Guy William Rodgers (September 1, 1935 – February 19, 2001) was an American professional basketball player born in Philadelphia. He spent twelve years (1958–1970) in the NBA, and was one of the league's best playmakers in the early to mid-1960s.  Rodgers led the NBA in assists twice, and placed second six times. Rodgers was inducted into Naismith Memorial Basketball Hall of Fame in 2014.

Basketball career

Rodgers attended Northeast High School in Philadelphia, Pennsylvania, graduating in 1954. He played collegiately at Temple University from 1955–1958 for Hall of Fame Coach Harry Litwack.

Rodgers led Temple to a 74–16 record and third-place finishes in the 1956 NCAA basketball tournament, 1957 National Invitation Tournament and the 1958 NCAA basketball tournament. He became the school's leading career scorer with 1,767 points (19.6 points per game). Rodgers remains the third leading scorer in Temple history

The 1958 AP First Team All-American team consisted of four Naismith Basketball Hall of Fame inductees: Guy Rodgers Temple, Elgin Baylor Seattle, Wilt Chamberlain Kansas and Oscar Robertson Cincinnati. The other was Don Hennon Pittsburgh.

Rodgers was a territorial pick of the Philadelphia Warriors in the 1958 NBA draft.

Rodgers played alongside the great Wilt Chamberlain with the Warriors from 1959 through 1964. During Chamberlain's famous 100-point game, Rodgers had 20 assists.

In the 1962–63 season, Rodgers led the NBA in assists with 10.4 per game, playing in his first NBA All-Star game. On March 14, 1963, Rodgers tied Bob Cousy's record of 28 assists in a single game.

Rodgers excelled the following season as well, and was named to his second consecutive All-Star game alongside Chamberlain. The 1964 Warriors team was dominant in the regular season, and defeated the St. Louis Hawks to advance to the NBA Finals before losing the series to the Boston Celtics 4-1.

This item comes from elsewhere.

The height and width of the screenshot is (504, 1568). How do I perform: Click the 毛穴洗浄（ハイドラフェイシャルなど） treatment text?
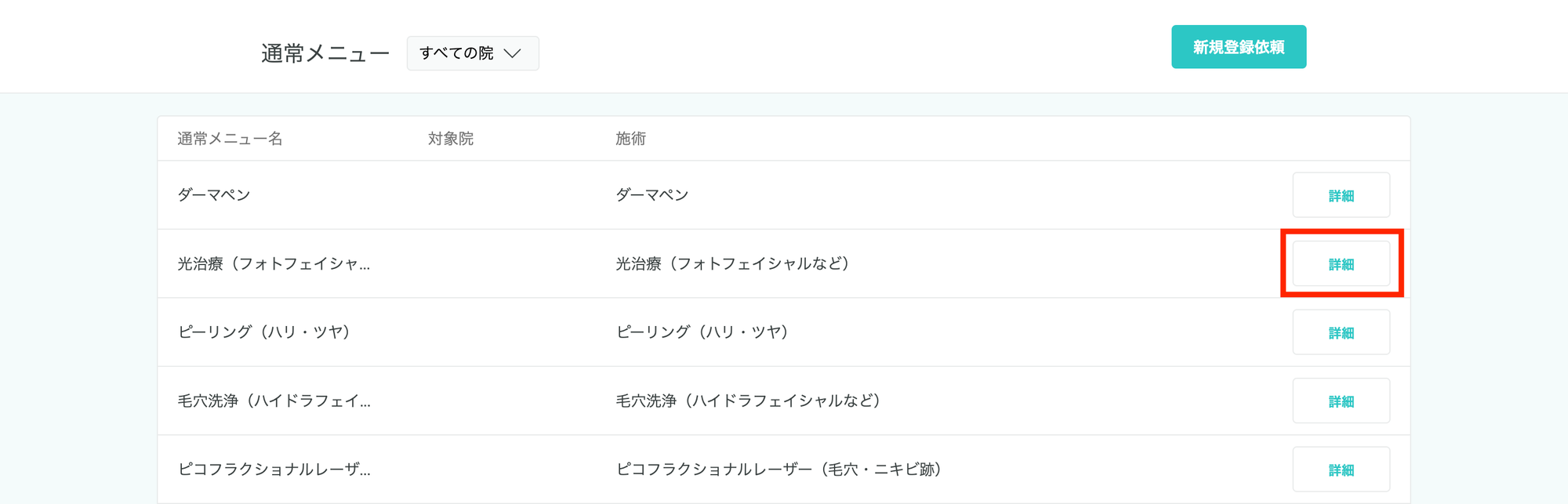(748, 401)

After averaging  18.6 points and 10.7 assists in 1965-1966 Rogers was traded on September 7, 1966, to the expansion Chicago Bulls for Jim King, Jeff Mullins and cash. Rodgers played the 1966–67 season in Chicago and was named an NBA All-Star for the fourth and final time in his career. That same season, Rodgers averaged 18.0 points and handed out a then-NBA record 908 assists (11.2), which is still the Chicago Bulls single-season record.

After four games in the 1967–68 season, Rodgers was traded to the Cincinnati Royals, joining Oscar Robertson in the backcourt. After the season in Cincinnati, Rodgers was selected by new Milwaukee Bucks in the expansion draft and joined the Bucks for his two final seasons, playing alongside rookie Kareem Abdul-Jabbar and helping the Bucks to their first playoff birth and first playoff series victory during the 1970 NBA playoffs. The following season, after Rodgers retired, the Bucks would acquire his former teammate Oscar Robertson, and win their first NBA Championship.

NBA career statistics

Regular season

Playoffs

Personal life
Rodgers died on February 19, 2001, at age 65 after a heart attack. He was survived by sons Tony and Mark, and daughter Nicole.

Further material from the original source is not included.